Endocrine Abstracts

Background

Cushing’s disease (CD) is caused by high levels of blood cortisol resulting from excess secretion of adrenocorticotropic hormone (ACTH) from an anterior pituitary corticotroph adenoma. Clinical manifestations include diabetes, hypertension, osteoporosis, and depression. If untreated, CD has an increased mortality of five-fold owing to cardiovascular comorbidities, stroke or raised vulnerability to infection. Currently, transsphenoidal surgery is considered the first-line treatment but remission is achieved in only 65% of cases and the relapse rate is high.
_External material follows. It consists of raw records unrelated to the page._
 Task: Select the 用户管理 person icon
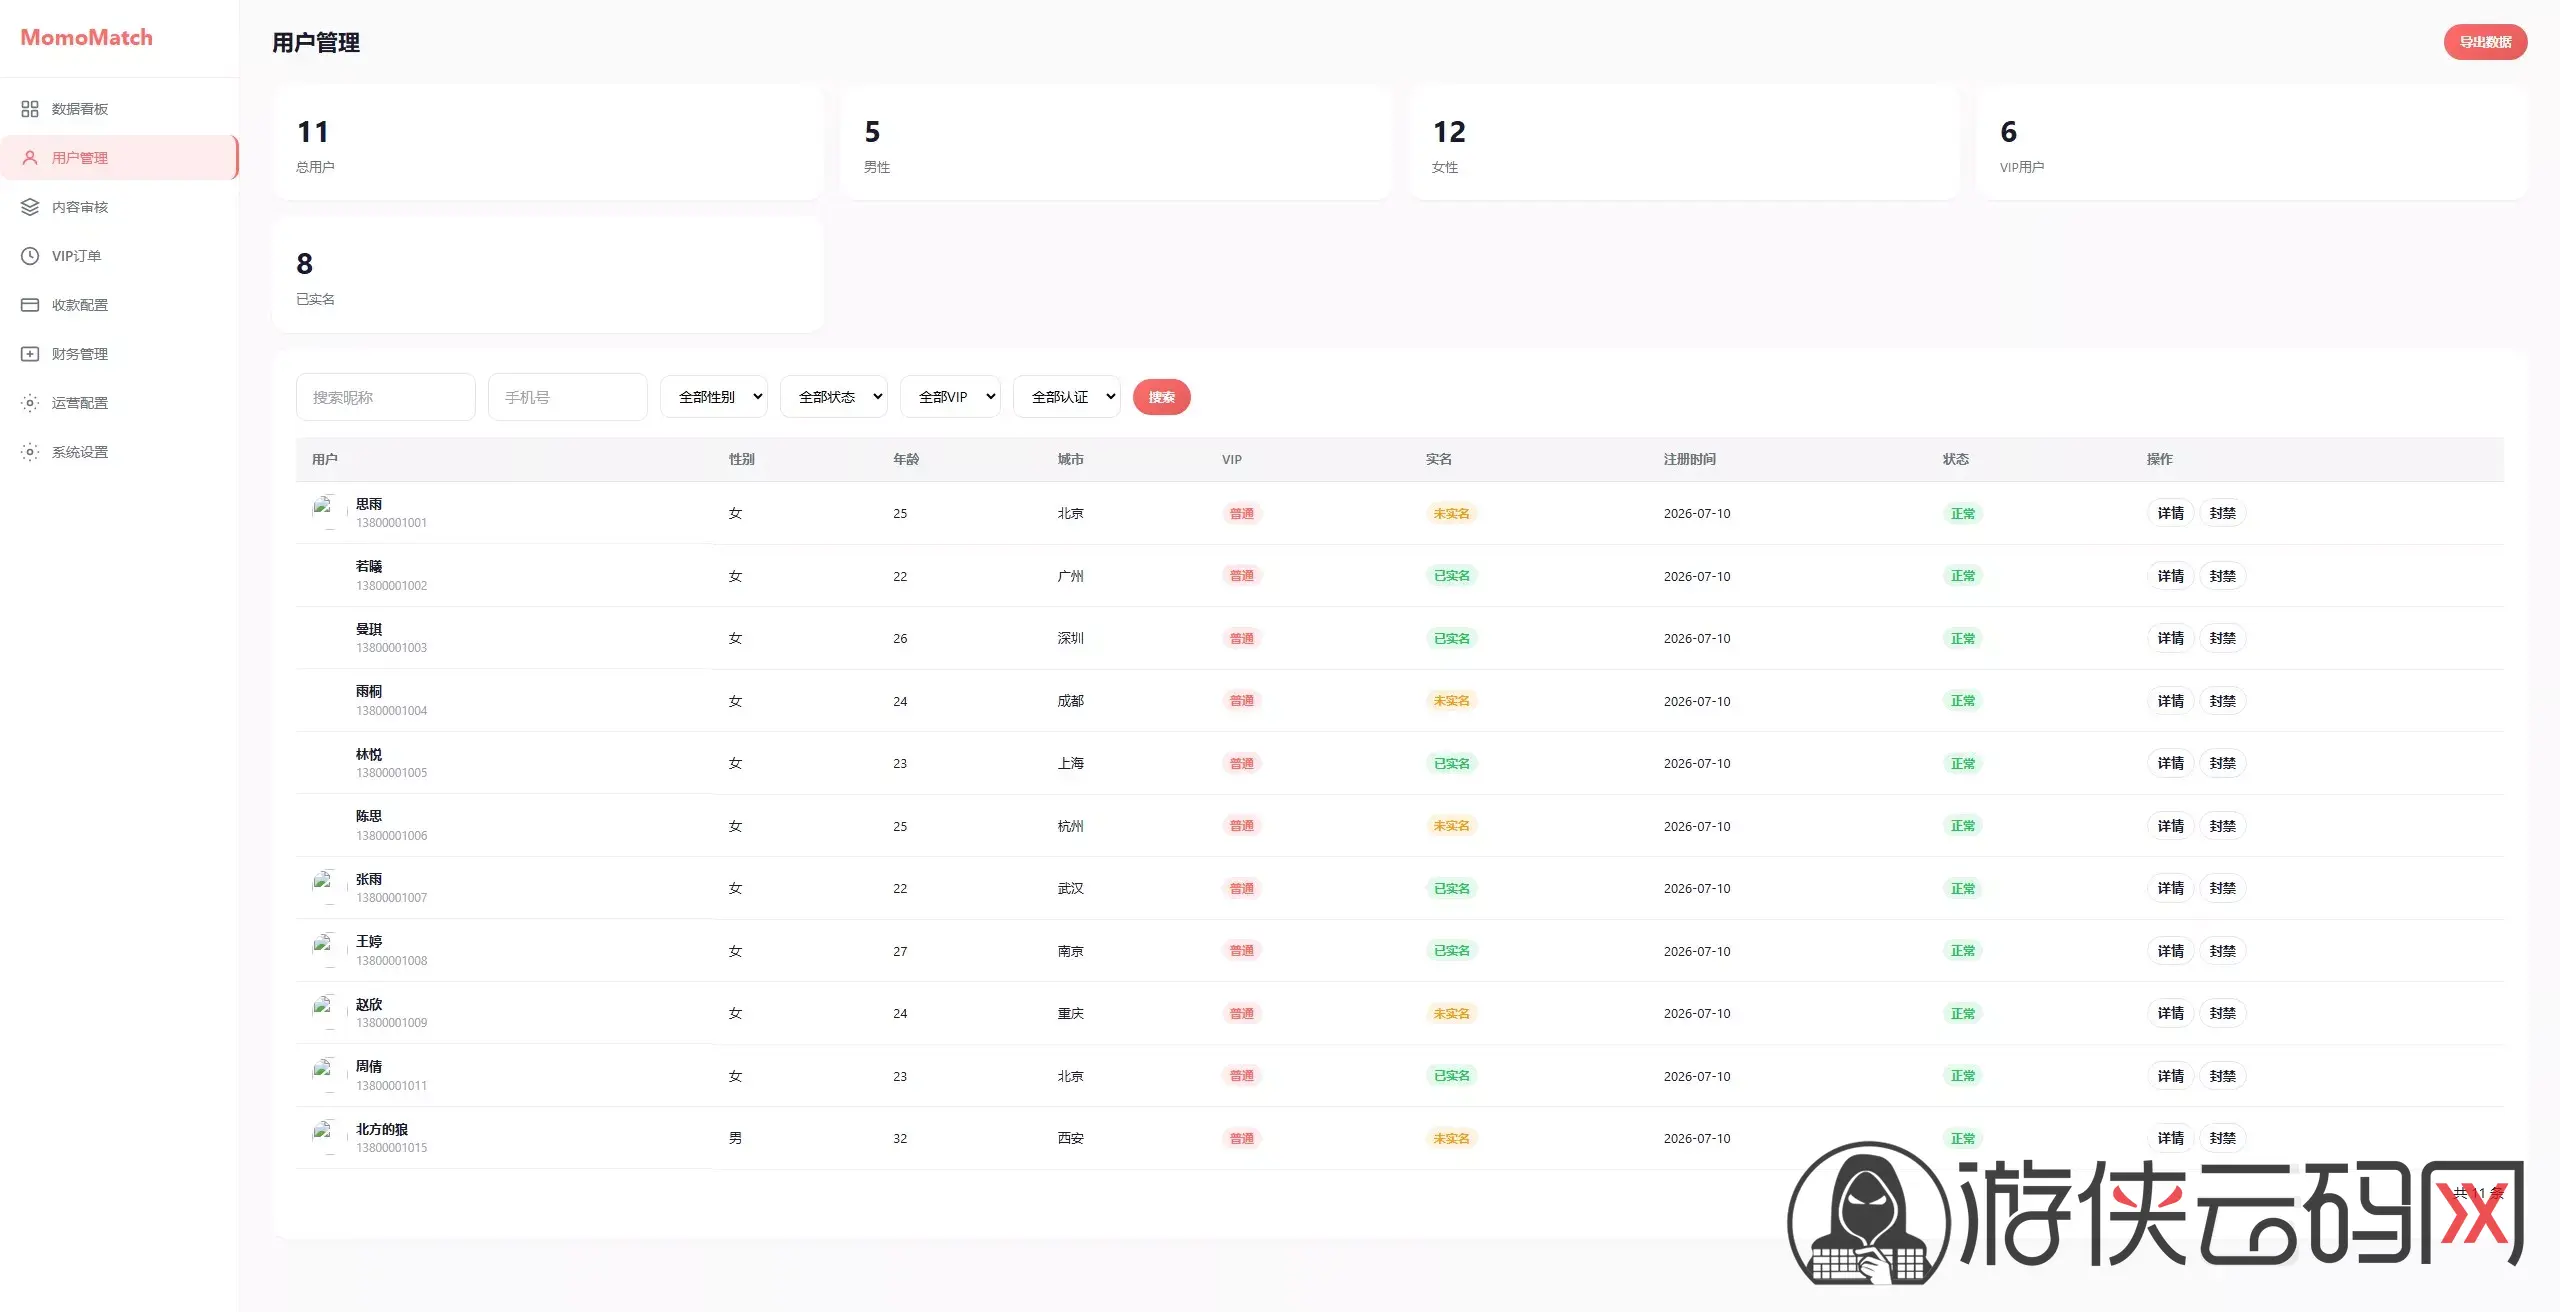pyautogui.click(x=30, y=158)
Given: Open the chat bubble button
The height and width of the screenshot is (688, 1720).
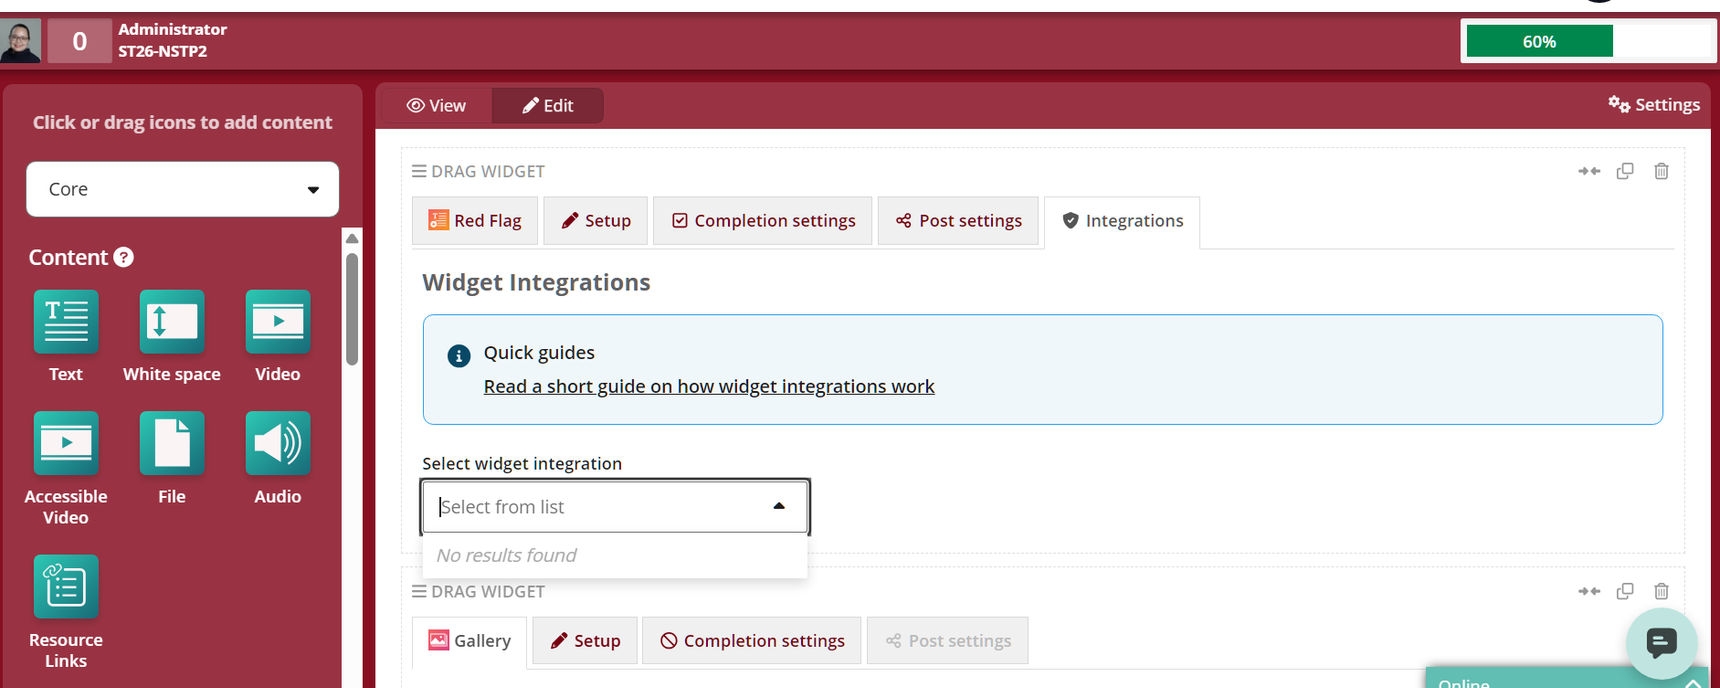Looking at the screenshot, I should (x=1661, y=642).
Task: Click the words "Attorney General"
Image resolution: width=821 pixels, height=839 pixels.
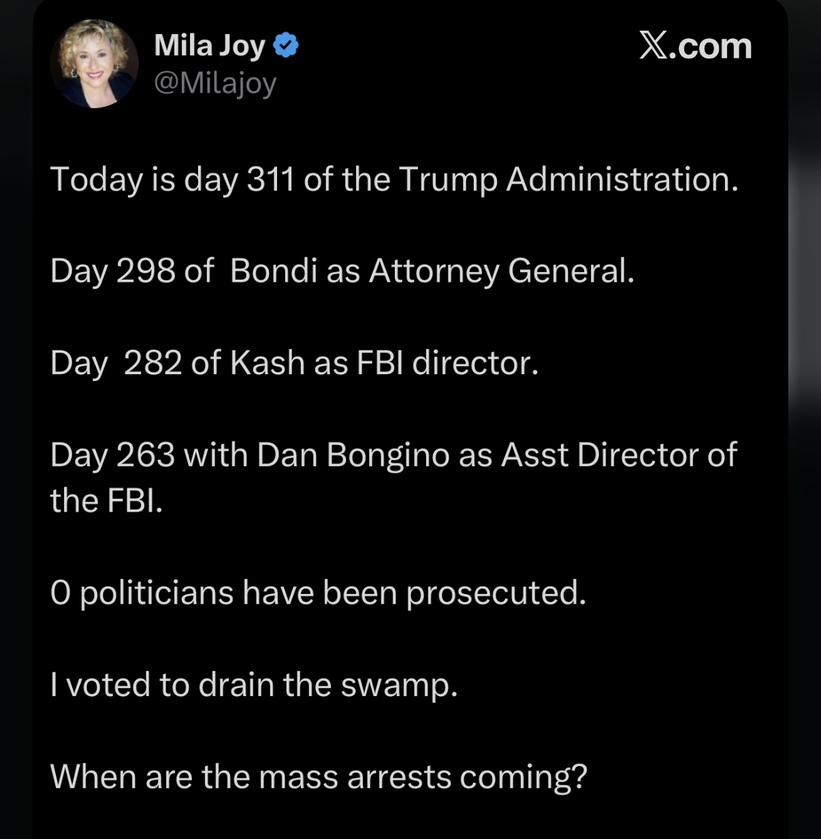Action: 501,271
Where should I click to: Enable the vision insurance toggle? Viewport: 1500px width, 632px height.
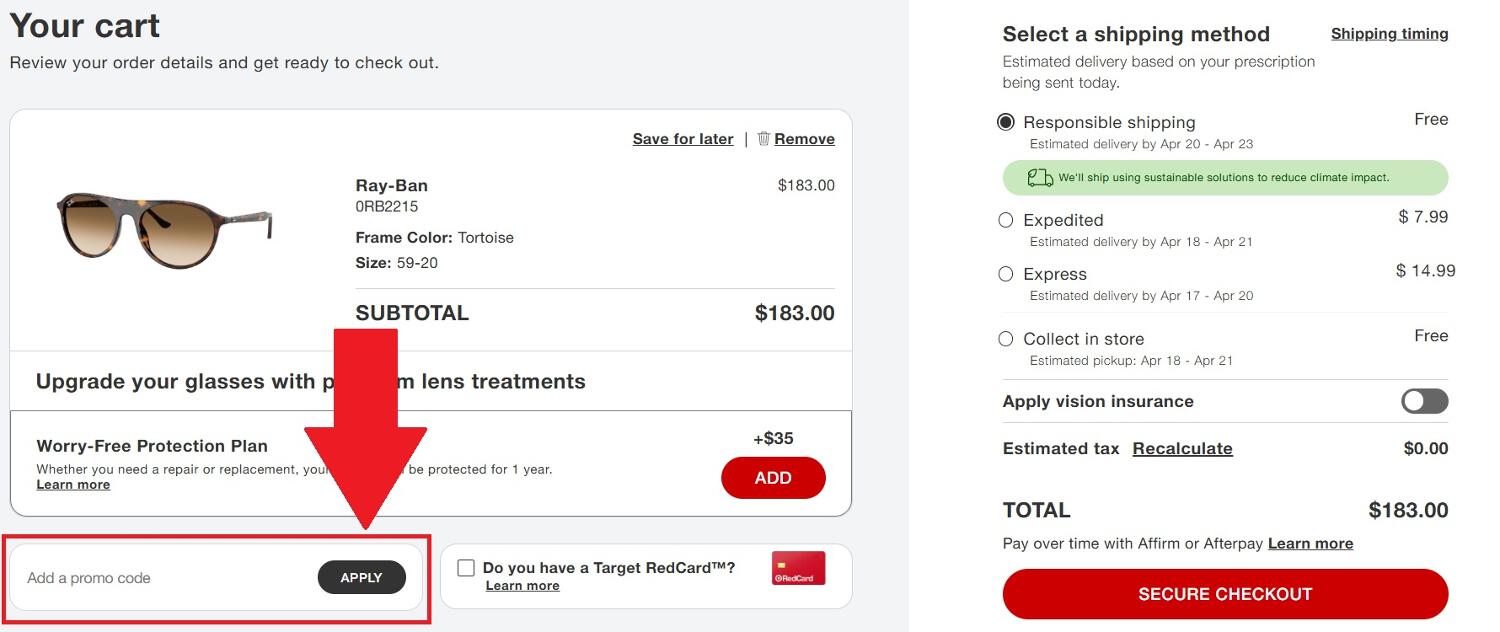click(x=1424, y=401)
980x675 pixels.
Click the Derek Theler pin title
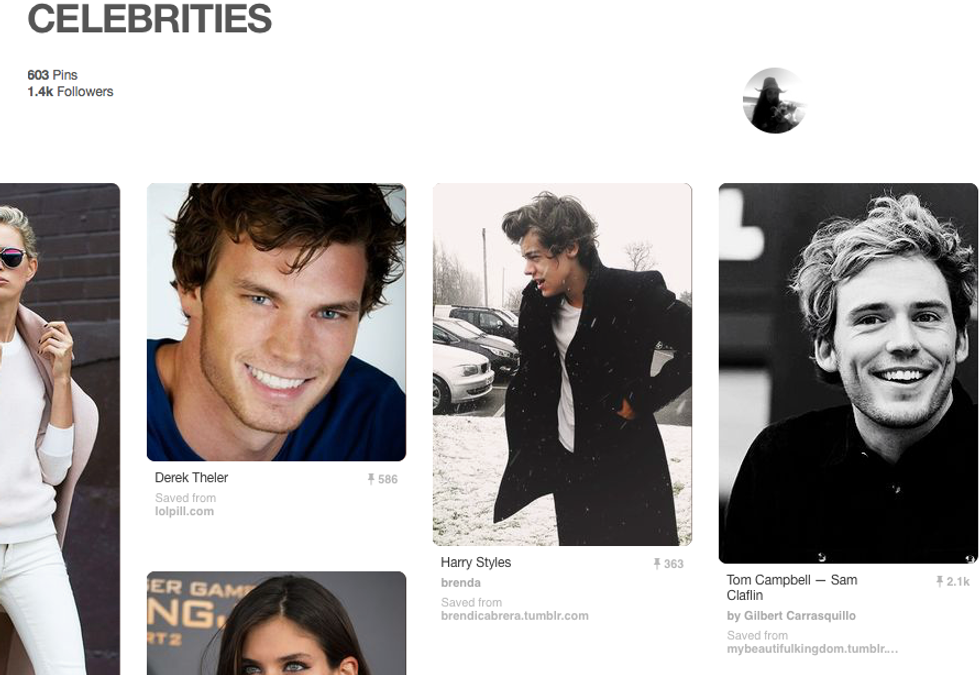(191, 478)
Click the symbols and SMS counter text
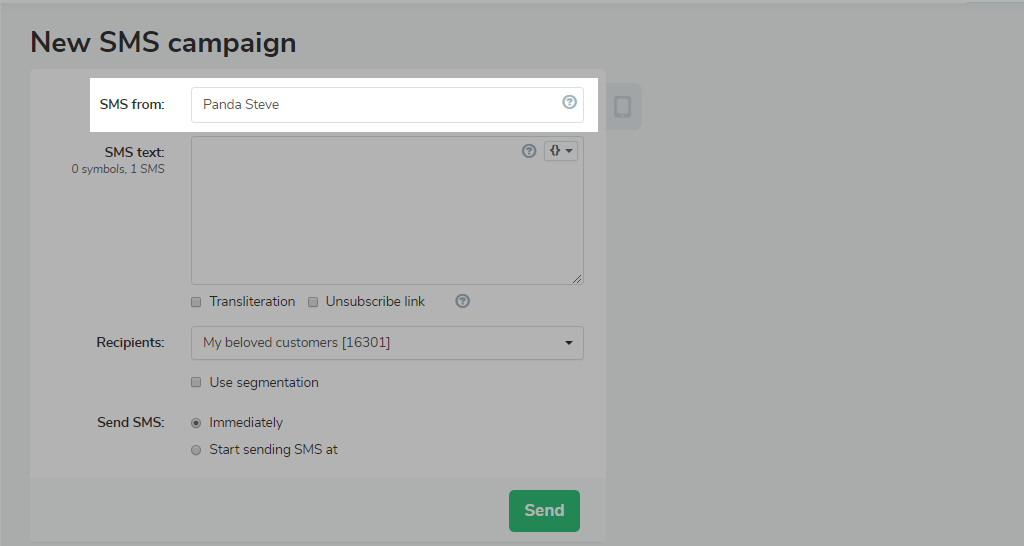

Furthermore, medical treatments are often accompanied by unpleasant side-effects. Antisense therapy is a technique for suppressing gene expression at the level of translation using antisense oligonucleotides (ASOs) against the mRNA of interest.

Aims

To investigate antisense therapy as a treatment for CD by targeting ASOs against ACTH-encoding POMC mRNA thereby reducing secretion of the hormone. To transfect mouse AtT20 cells (cells that secrete high levels of ACTH) with ASOs against POMC at varying doses to determine which is the most effective at reducing ACTH secretion.

Methods

An AtT20 cell line that secretes high levels of ACTH was used as the in vitro model system. ASOs were designed to specifically target exon 3 of the POMC gene. Transfection of AtT20 cells was carried out using Lipofectamine, and secreted ACTH levels were determined by immunoassay. Statistical analysis was done using ANOVA; P values < 0.05 considered significant.

Results

ASOs that targeted POMC exon 3 (ASO-2 and ASO-3) were transfected into AtT20 cells at 10 and 100 nM. Control ASOs were ASO-1 (matched to POMC sense strand) and ASO-4 (a scrambled version of ASO-3). Experiments included untreated AtT20 cells and AtT20 cells treated with transfection reagent or ASOs alone. The results of six experiments indicated that ACTH secretion from AtT20 cells was reduced after transfection with ASO-2 and ASO-3 at 100 nM (ANOVA, P = < 0.05) and 10 nM (ANOVA, P < 0.05) when compared with untreated AtT20 cells. ASO-1 and ASO-4 had no effect on ACTH secretion by AtT20 cells (ANOVA, P > 0.05).

Conclusions

ASOs against POMC can reduce ACTH secretion from AtT20 cells and may be useful as a novel therapy for CD.